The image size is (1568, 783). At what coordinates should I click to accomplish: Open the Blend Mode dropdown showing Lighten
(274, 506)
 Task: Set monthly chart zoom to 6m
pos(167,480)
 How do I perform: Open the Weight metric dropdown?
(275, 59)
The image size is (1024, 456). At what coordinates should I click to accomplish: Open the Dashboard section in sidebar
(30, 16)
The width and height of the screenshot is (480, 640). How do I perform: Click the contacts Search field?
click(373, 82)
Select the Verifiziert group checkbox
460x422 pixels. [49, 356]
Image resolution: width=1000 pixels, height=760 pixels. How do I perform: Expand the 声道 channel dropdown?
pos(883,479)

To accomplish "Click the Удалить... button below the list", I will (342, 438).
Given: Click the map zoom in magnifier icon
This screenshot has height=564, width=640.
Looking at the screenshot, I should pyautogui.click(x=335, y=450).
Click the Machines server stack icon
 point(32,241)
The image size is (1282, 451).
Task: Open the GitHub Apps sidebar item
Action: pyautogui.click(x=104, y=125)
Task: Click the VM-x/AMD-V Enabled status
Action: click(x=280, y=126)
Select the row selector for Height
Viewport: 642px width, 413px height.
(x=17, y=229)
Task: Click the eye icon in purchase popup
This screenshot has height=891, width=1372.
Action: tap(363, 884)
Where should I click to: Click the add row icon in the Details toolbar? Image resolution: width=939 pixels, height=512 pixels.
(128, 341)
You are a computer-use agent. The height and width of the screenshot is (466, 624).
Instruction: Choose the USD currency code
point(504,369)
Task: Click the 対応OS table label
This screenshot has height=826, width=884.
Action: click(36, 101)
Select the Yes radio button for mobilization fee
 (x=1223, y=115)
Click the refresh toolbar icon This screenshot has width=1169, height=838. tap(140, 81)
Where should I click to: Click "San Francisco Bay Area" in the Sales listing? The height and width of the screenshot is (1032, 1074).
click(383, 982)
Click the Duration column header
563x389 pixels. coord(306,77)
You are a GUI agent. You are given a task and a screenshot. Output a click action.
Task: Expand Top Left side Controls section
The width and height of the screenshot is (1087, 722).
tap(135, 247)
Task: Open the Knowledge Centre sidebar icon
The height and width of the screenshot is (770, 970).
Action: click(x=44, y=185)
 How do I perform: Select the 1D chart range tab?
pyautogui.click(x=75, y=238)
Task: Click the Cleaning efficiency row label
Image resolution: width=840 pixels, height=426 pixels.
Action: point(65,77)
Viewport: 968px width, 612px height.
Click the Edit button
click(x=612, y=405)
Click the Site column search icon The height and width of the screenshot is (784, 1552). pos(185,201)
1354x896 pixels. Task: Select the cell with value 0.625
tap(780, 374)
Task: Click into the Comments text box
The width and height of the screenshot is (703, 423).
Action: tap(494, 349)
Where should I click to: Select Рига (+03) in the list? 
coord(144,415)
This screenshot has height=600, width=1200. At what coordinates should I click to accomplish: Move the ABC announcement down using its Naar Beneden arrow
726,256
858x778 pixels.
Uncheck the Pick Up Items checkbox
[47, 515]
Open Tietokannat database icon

··········

All lines in the entries above that include "agent" should be found and copied.

## Task response
You are a computer-use agent. The height and width of the screenshot is (466, 624).
You are a GUI agent. You are given a task and a screenshot. Output a click action.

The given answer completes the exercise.